No. Since 2016, leftist democrats have promised that if only the democratic party moves far left enough, they will unlock some kind of secret progressive majority. This has been repudiated at every turn, most resoundingly in the last presidential election. The demographics that the leftist democrats had appointed themselves the saviors of went over to Trump, along with the tech industry which had formerly been a huge source of monetary and intellectual capital for the democrats.

Unfortunately, the democratic party seems to be unable to make the necessary adjustment and return to the winning formula of the Obama years because the political hobbyists and professionals that make up the core of the party have purity-tested out anyone with more mainstream views. If they aren't careful, they will end up as a party representing only university HR administrators.


Perhaps the winning formula of the Obama years was the absence of rampant social media use and the spread of propaganda / misinformation at the time. Not saying those things did not exist - but they did not have the ability to spread like wildfire compared to today.


You may not have noticed it, but intel and counterintelligence agencies used Twitter heavily in the Obama era. Arguably, Obama's presidency was the one that put the nail in the coffin of trusting intelligence agency reports over twitter, but I think you could make a case it started with Reagan and cable news.

Basically, our elected representatives picked social media news sources as preferred trusted sources, and the groups interested in getting information and misinformation to them followed suit.

## [Records provided]
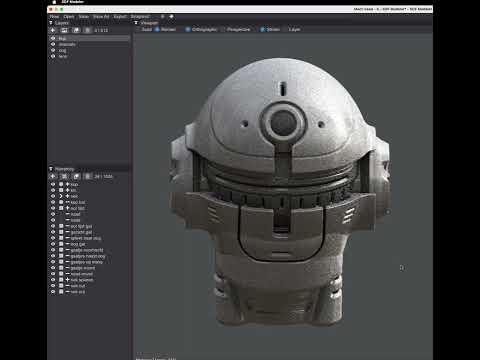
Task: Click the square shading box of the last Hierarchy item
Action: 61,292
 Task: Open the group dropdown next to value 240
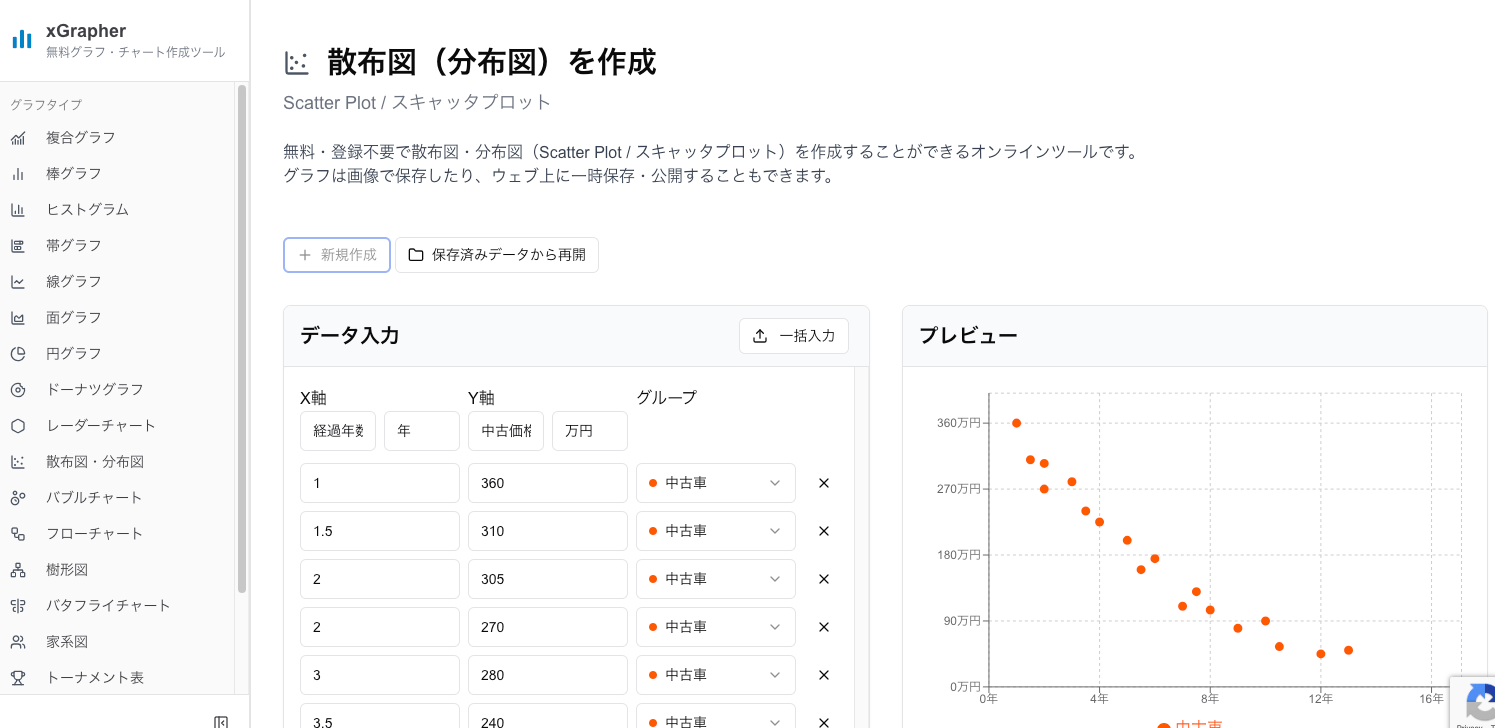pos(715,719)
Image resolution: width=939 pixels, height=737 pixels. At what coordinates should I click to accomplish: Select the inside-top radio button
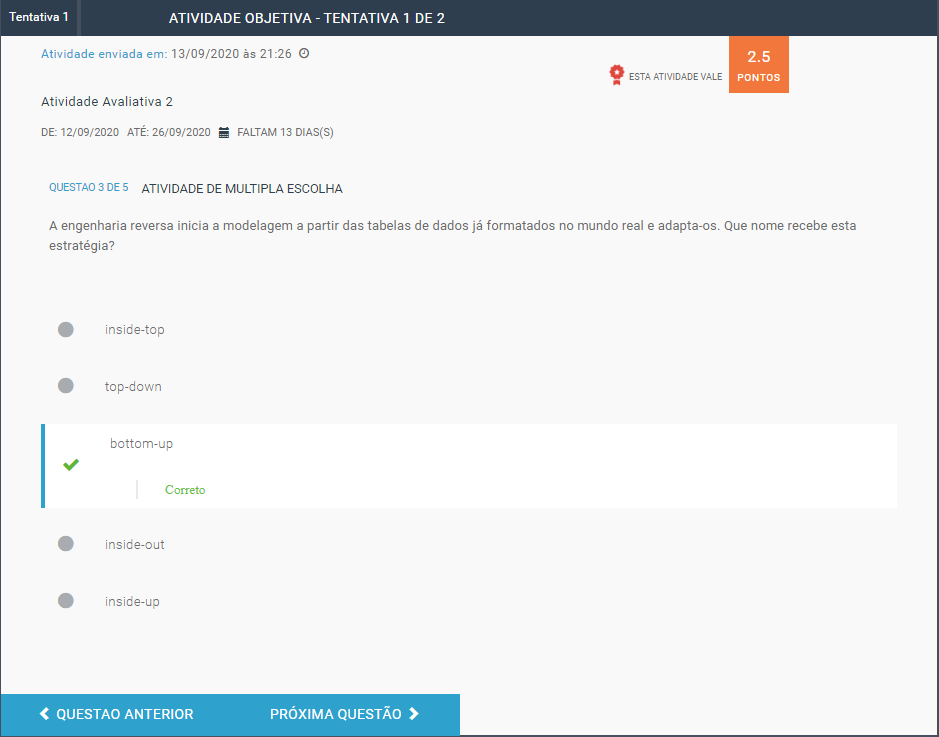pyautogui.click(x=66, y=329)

---

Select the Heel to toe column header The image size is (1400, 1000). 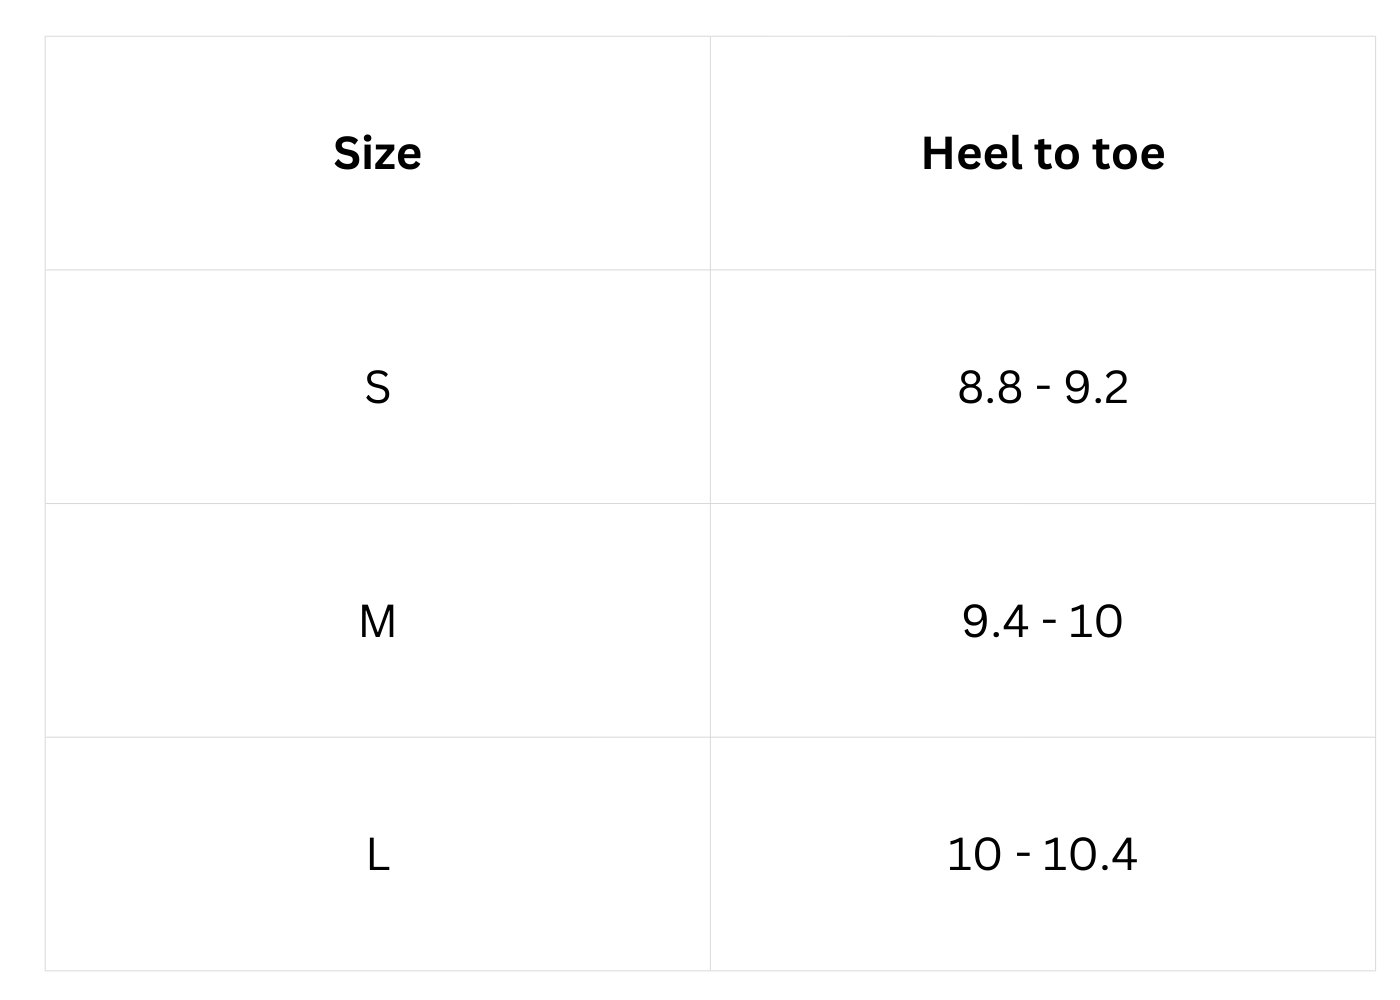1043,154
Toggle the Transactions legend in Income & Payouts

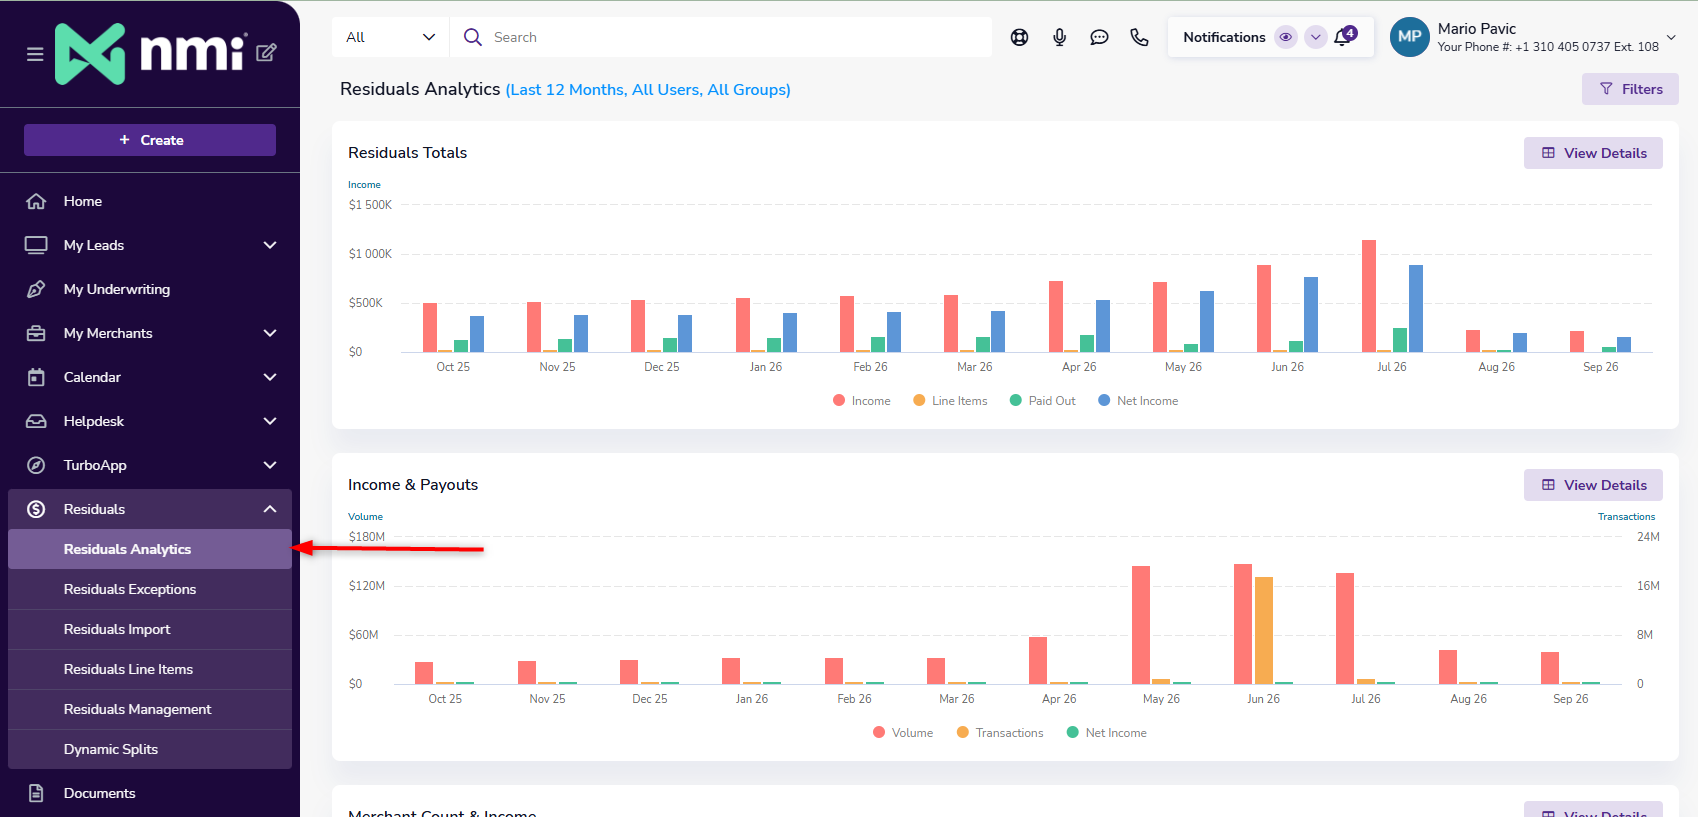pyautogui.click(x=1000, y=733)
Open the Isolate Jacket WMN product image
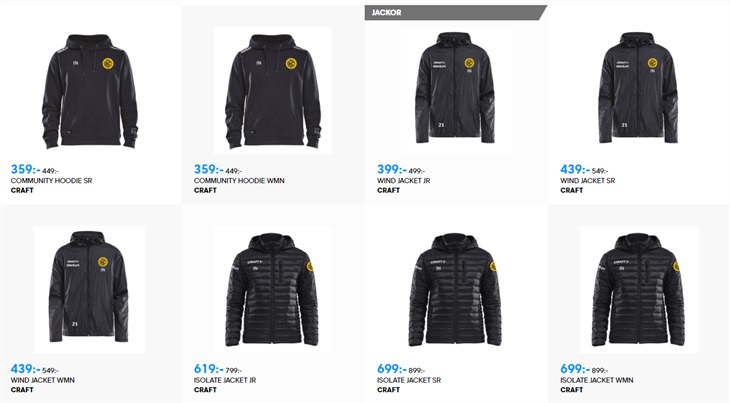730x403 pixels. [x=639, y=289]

---

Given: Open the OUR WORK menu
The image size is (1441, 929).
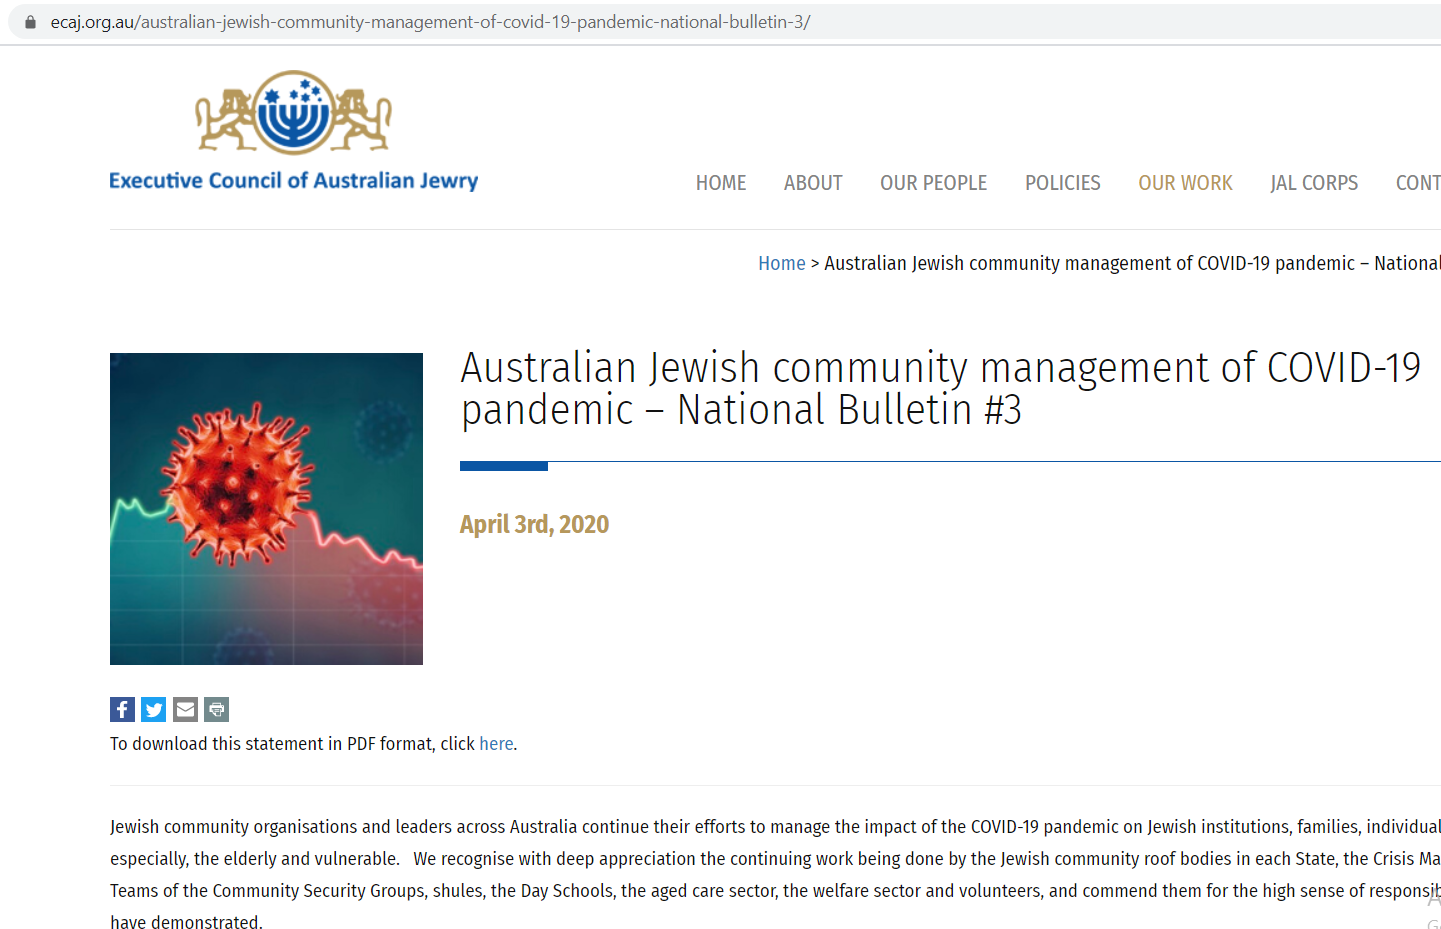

## [Given exercise]
Continue the discussion above about the Democratic party and social media, picking up after its final sentence.

## [Result for this exercise]
Eh agree in part, disagree in part. In 2016 a bunch of people who would otherwise not be interested in politics were interested in two politicians - Donald Trump and Bernie Sanders. The Democratic party leadership made a concerted effort to drown Sanders' economic populism before it could succeed. That sent a message that it had no place in the party, killing their ability to grow the base, and giving MAGA (via the Bannon faction) control of economic populist messaging. Economic populists left the Democratic party, leaving them to rely on elites and cultural leftists to carry the party messaging, which resulted in what you described. And most of what you described only exists in a Fox News fever dream, but the Democrats opened the door right up for it to happen.


> And most of what you described only exists in a Fox News fever dream

It also exists in the 2024 election results


I never said the election was illegitimate, just that most of the fears of right wing voters were.


Democratic party did not moved left, not even close to it. Stop blaming left who holds no power for what right does.

Democratic party systematically promotes centrists and measured politicians.


> The Democratic Party is more comfortable with Trump as a dictator than an actual progressive getting in power. If the Democrats opposed and sabotaged Republicans half as well as they did Bernie Sanders, we would be in a very different place.

It's been like this for decades, and is why I haven't voted for a democatic party candidate for president in that time. Living in California, it doesn't even matter, all of the electoral votes go to the dems anyway.

This is all a consequence of the US still governing with an organization that was designed in 1776. After WWII european contries reorged their governments as well as their physical infrastructure. The wswitched to propotional representation with parlamentary style governments. It's not perfect, but it's a heck of a lot closer than what we have in the US.

With presidenatial electrions decided by 7 states, and by a small minority of the voters in those states, something like 1% of the US population is deciding the outcome.

Neither dems nor reps want to change this. There is no real hope for actual democracy in the US...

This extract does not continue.